La muestra, comisariada por María Eugenia Alonso, conservadora del Departamento de Pintura Antigua, toma como punto de partida Jesús y la samaritana en el pozo (hacia 1640–1641), una de las piezas más destacadas de la colección del museo. A su alrededor se articula un conjunto procedente de instituciones como el Museo del Prado o la Dulwich Picture Gallery, que traza una lectura coherente del tratamiento de la mujer en la pintura de Guercino.
Lejos de un enfoque meramente temático, el proyecto subraya la relevancia histórica del pintor de Cento dentro del barroco del norte de Italia. Su obra encarna una de las expresiones más refinadas de la llamada poética de los afectos, una corriente que buscaba conmover al espectador a través del gesto y la intensidad emocional. En ese terreno, Guercino se sitúa a la altura de figuras como Guido Reni o Domenichino, con un lenguaje propio que combina teatralidad y sutileza.
El recorrido propone una lectura en tres actos. En primer lugar, aparecen las mujeres del Nuevo Testamento asociadas al arrepentimiento.

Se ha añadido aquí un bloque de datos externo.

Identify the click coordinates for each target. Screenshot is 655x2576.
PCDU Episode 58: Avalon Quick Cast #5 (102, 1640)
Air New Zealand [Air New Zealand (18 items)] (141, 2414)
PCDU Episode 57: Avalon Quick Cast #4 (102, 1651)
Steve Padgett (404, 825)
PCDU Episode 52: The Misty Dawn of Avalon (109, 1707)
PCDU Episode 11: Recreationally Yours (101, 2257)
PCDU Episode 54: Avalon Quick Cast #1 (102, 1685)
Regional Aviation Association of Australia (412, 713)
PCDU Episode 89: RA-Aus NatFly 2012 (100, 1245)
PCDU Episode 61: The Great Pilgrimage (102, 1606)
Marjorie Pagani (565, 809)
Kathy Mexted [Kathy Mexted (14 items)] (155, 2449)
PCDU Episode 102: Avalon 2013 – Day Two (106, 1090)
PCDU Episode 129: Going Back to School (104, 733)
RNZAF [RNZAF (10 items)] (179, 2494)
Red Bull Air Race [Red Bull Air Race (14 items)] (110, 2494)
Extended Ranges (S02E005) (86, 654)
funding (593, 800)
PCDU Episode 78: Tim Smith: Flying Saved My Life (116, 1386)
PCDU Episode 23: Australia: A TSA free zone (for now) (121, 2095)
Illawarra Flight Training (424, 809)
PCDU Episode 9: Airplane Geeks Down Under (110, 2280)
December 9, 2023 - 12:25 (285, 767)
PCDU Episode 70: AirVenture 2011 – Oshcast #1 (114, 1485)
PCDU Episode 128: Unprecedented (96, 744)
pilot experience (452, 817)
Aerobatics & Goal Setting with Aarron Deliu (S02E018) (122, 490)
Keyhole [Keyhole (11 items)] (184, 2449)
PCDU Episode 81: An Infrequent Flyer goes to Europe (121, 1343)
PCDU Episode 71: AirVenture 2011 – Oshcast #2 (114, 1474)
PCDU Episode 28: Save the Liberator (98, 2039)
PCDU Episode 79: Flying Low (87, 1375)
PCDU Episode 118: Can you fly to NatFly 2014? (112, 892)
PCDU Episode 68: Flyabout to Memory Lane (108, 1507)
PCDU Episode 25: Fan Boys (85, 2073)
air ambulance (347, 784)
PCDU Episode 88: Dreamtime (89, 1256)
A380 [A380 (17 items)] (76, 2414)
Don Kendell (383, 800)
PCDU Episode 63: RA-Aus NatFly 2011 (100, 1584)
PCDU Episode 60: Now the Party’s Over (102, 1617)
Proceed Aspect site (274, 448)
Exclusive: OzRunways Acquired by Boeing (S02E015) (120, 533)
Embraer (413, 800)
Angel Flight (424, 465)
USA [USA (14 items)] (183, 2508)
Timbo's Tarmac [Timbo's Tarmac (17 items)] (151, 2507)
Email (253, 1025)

En ellas, el pintor construye escenas donde las miradas y los silencios adquieren un peso decisivo, como ocurre en Jesús y la samaritana en el pozo o en la tensión moral de Jesús y la mujer adúltera (hacia 1621).
La segunda sección se adentra en episodios del Antiguo Testamento marcados por la injusticia. Susana y los viejos (1617) convierte al espectador en testigo incómodo de la escena, mientras que Abraham repudia a Agar e Ismael (1657) despliega una composición cargada de dramatismo. En ambos casos, Guercino enfatiza la vulnerabilidad de las figuras femeninas sin renunciar a su dignidad.
El tramo final introduce un giro en la interpretación de las denominadas femme fatale. Sansón y Dalila (1654) deja de responder al arquetipo habitual de traición para adquirir un papel activo en la salvación colectiva, y Salomé recibe la cabeza de san Juan Bautista (1637) aparece dominada por el arrepentimiento más que por la seducción. Esta relectura matiza los códigos iconográficos tradicionales y confirma la complejidad del artista.
La exposición no solo recupera la figura de Il Guercino como uno de los grandes narradores visuales del siglo XVII, sino que también invita a reconsiderar su lugar en la historia del arte. Su pintura, atravesada por la emoción y el gesto, sigue dialogando con el espectador contemporáneo desde una intensidad sorprendentemente vigente.
Narrador de historias
La selección de obras tiene como foco principal, según explica su comisaria, «resaltar la capacidad de Guercino como narrador de historias. La exposición no pone el foco en la figura femenina; tampoco estamos ante imágenes devocionales aisladas, sino que sitúa en el centro escenas bíblicas del Antiguo y del Nuevo Testamento donde la mujer es la protagonista. Y en este caso son mujeres con nombre propio, como Susana o Salomé, o mujeres anónimas, como, por ejemplo, la samaritana. La ocasión también nos sirve para estudiar cuál fue la evolución estilística del pintor, que va desde un naturalismo inicial, con una gran carga emocional en las escenas y con un claroscuro muy intenso, hasta, posteriormente, un estilo más clasicista, con composiciones más armoniosas y más simétricas en su periodo de madurez. Además, estas escenas que hemos elegido nos sirven para ver la capacidad que tiene de retratar la actitud psicológica de las protagonistas femeninas. No son mujeres o personajes simples, sino complejos, a veces ambiguos, y que en estas escenas están viviendo un dilema moral».